→ **Task 1**
Copy out the stretch of the Days on Market post from "We tracked DOM" through "to apples comparison.", switching "apples to apples" to "like-for-like".

→ **Provided passage**
-.-.-

Days on Market (DOM) is the amount of time it takes a particular property to sell. The clock starts the moment the property hits the market and ends the moment it goes into “pending” status. Days on Market is a funny metric in our MLS system. We’ve discussed its shortcomings in previous posts and although we’d like to see some changes made to how it is measured, we still take a look at the trends on a regular basis.
We tracked DOM through April 26, 2009 (yesterday) and arrived at median and average figures. Next, we lined up this year’s performance thus far with the performance of years past. We isolated the time period from January 1 through April 26 during each year so we could have an apples to apples comparison.
Are homes taking longer to sell in 2009? Or is the market heating up? DOM should give us some insight into the current trend. When markets are hot, DOM is low because it takes less time to sell a property. When markets get cold, DOM creeps up. Let’s take a look at what’s going on here in San Francisco:
DOM Trends for Single Family Homes (click to enlarge)

-.-.-

→ **Task 2**
Rewrite the rows from the line that contains "Image resolution: width=800" through the line that contains "Action: tap(338, 111)" as a numbered list, leaving out any blank lines.

Data on locating visible targets:
-.-.-

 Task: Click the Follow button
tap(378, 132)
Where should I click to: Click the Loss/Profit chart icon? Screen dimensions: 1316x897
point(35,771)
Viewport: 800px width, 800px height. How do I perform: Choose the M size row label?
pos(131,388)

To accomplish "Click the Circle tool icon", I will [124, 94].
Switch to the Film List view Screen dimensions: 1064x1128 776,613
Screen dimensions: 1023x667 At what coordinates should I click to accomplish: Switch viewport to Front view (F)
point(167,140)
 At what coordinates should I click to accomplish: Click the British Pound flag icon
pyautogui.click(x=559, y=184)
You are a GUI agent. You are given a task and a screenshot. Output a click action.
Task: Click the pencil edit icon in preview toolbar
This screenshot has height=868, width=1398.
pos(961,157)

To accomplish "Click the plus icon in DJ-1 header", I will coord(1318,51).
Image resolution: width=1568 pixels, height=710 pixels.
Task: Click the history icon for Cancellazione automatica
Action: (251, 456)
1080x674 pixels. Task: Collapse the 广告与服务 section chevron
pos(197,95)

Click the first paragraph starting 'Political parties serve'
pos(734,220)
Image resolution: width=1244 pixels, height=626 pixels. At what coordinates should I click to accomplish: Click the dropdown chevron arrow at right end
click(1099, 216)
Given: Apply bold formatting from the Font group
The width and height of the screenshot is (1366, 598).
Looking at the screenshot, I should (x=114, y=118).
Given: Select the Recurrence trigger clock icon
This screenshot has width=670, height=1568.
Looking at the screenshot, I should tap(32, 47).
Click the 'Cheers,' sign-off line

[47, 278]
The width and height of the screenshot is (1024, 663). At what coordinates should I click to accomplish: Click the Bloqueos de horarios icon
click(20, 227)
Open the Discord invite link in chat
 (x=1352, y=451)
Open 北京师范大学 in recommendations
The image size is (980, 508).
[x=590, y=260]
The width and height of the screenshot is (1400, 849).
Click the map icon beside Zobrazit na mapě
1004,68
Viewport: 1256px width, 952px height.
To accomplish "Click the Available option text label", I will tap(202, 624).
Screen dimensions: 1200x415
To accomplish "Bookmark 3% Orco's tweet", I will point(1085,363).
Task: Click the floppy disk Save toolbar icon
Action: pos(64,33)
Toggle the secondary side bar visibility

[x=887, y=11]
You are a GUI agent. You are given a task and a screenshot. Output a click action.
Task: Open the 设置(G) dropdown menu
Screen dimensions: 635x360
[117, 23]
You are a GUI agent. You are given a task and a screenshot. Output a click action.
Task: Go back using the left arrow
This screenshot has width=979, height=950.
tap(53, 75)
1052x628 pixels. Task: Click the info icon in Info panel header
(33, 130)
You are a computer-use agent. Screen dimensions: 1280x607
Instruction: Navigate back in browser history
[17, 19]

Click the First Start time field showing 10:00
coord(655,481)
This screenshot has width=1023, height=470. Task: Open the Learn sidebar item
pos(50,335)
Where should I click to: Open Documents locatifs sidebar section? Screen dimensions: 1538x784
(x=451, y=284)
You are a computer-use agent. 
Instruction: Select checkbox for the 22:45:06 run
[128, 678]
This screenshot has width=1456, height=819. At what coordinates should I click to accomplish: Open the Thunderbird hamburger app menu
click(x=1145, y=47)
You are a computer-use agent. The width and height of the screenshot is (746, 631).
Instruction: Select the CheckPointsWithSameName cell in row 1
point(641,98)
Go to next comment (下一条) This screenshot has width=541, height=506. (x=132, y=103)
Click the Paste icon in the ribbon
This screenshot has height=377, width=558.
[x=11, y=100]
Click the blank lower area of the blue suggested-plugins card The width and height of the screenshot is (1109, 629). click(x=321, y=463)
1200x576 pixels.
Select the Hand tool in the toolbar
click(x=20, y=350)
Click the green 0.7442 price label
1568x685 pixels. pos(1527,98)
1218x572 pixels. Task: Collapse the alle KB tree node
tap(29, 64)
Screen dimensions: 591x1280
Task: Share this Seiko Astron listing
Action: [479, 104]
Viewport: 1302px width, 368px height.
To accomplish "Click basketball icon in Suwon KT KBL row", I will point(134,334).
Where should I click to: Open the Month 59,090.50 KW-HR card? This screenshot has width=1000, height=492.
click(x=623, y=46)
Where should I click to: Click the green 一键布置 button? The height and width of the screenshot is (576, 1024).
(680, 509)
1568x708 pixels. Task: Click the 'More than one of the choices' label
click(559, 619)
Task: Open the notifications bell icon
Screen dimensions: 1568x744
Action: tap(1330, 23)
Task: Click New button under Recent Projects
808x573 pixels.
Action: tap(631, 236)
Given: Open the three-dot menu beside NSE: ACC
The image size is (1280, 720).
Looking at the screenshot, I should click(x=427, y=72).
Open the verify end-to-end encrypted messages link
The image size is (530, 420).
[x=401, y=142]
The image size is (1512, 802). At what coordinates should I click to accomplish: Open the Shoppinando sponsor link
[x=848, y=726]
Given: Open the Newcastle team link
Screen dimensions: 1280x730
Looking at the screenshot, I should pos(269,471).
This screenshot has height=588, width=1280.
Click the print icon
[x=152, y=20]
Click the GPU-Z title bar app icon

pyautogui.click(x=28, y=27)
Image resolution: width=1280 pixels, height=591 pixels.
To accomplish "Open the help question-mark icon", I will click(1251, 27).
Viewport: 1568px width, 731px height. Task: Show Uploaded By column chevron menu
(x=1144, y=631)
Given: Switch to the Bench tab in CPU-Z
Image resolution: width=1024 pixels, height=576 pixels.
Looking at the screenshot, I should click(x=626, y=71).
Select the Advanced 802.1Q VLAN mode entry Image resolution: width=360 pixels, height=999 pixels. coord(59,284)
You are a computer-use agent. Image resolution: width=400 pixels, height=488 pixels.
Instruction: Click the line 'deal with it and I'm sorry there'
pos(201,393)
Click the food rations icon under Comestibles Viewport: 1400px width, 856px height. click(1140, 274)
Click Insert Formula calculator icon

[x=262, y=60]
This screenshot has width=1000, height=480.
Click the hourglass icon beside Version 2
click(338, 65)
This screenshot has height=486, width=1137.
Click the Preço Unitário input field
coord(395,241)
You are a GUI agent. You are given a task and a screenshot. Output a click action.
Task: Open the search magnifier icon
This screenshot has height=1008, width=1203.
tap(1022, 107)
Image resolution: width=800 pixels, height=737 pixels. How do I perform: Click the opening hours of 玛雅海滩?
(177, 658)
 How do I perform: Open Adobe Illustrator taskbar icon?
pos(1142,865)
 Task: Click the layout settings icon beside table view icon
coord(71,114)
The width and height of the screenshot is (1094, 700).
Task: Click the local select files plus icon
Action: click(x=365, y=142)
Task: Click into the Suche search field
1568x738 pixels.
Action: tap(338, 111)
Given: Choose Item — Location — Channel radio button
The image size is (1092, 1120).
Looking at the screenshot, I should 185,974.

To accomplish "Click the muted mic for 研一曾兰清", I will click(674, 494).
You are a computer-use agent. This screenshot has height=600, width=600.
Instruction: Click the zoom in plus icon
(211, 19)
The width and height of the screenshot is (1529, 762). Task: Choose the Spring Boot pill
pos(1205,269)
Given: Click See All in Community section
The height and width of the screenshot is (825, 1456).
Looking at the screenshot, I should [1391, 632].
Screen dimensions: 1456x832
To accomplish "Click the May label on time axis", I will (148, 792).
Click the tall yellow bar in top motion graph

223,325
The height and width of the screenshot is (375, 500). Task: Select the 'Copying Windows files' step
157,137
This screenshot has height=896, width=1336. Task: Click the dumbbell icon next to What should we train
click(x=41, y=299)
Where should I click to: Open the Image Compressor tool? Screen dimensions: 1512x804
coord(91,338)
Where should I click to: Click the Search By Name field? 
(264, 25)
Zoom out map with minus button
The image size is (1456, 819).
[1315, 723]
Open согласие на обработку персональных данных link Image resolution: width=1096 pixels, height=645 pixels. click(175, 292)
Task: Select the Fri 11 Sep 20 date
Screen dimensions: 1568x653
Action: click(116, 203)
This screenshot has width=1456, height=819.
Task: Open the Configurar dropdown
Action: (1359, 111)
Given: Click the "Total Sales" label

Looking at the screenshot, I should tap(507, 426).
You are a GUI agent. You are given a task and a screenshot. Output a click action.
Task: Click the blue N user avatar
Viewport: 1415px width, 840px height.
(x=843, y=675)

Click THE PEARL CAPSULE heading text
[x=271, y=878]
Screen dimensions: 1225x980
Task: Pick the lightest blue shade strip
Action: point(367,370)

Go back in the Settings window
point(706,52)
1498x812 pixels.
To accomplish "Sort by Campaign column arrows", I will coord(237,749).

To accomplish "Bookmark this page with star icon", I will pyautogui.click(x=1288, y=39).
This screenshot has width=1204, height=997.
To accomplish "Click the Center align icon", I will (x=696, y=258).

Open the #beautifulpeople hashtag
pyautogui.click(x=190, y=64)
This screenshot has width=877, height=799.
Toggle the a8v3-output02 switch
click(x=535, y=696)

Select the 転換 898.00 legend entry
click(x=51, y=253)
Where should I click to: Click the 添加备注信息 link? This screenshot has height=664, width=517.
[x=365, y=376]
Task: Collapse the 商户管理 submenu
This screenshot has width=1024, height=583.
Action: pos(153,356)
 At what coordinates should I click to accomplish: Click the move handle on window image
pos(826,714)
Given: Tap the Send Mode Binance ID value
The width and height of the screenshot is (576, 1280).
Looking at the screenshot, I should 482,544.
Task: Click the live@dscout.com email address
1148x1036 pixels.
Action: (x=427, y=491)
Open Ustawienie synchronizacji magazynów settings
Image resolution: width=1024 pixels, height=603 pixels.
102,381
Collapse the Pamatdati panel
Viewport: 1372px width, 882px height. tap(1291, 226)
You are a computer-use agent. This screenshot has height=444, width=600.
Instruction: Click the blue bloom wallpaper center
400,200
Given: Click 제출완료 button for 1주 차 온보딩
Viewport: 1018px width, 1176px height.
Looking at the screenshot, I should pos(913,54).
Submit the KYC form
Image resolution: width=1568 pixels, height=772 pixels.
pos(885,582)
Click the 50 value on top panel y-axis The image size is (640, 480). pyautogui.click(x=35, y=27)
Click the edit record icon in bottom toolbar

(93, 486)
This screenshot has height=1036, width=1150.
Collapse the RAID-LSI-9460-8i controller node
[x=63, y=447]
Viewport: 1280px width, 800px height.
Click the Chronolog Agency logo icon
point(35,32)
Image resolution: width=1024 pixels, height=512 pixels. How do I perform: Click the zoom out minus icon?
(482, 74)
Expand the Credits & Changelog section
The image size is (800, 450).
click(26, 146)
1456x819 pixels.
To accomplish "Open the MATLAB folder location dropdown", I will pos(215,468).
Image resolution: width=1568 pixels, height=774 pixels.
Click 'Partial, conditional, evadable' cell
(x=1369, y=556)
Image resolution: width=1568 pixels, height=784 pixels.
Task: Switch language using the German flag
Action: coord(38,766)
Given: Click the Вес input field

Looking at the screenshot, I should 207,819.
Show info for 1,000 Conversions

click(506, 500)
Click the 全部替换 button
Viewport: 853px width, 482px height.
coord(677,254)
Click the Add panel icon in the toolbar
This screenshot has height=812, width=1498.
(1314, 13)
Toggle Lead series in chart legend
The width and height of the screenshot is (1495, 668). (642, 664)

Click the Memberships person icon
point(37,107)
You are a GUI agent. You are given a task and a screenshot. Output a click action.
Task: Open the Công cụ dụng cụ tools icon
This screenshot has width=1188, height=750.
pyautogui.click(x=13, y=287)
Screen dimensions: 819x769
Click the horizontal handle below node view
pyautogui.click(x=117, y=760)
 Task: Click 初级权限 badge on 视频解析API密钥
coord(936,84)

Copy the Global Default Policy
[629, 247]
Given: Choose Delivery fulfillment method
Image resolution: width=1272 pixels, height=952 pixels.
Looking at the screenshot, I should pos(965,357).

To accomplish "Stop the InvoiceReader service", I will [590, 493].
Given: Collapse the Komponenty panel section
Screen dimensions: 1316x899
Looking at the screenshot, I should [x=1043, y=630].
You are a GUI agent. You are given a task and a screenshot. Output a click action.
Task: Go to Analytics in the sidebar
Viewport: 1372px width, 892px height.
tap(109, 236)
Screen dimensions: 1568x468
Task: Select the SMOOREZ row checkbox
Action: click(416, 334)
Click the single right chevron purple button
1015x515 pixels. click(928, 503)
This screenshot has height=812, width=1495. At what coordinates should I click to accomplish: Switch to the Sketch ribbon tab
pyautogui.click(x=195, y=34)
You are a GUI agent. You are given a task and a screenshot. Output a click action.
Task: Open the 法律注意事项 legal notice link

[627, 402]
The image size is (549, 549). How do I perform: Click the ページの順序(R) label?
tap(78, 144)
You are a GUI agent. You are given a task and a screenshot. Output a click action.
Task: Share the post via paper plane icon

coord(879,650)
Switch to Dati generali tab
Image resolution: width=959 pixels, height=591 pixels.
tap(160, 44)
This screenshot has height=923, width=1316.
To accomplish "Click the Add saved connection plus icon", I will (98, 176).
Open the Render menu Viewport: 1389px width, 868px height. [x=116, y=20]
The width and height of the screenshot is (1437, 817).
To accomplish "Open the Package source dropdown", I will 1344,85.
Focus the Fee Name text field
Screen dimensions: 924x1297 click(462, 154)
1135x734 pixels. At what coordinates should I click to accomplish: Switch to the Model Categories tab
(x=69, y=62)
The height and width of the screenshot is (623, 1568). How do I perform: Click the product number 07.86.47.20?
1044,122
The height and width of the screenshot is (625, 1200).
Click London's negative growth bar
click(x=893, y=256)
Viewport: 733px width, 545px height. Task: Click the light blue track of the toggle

-.-.-

→ **Solution 1**
We tracked DOM through April 26, 2009 (yesterday) and arrived at median and average figures. Next, we lined up this year’s performance thus far with the performance of years past. We isolated the time period from January 1 through April 26 during each year so we could have an like-for-like comparison.

→ **Solution 2**
1. Image resolution: width=800 pixels, height=737 pixels. How do I perform: Click the opening hours of 玛雅海滩?
2. (177, 658)
3.  How do I perform: Open Adobe Illustrator taskbar icon?
4. pos(1142,865)
5.  Task: Click the layout settings icon beside table view icon
6. coord(71,114)
7. The width and height of the screenshot is (1094, 700).
8. Task: Click the local select files plus icon
9. Action: click(x=365, y=142)
10. Task: Click into the Suche search field
11. 1568x738 pixels.
12. Action: tap(338, 111)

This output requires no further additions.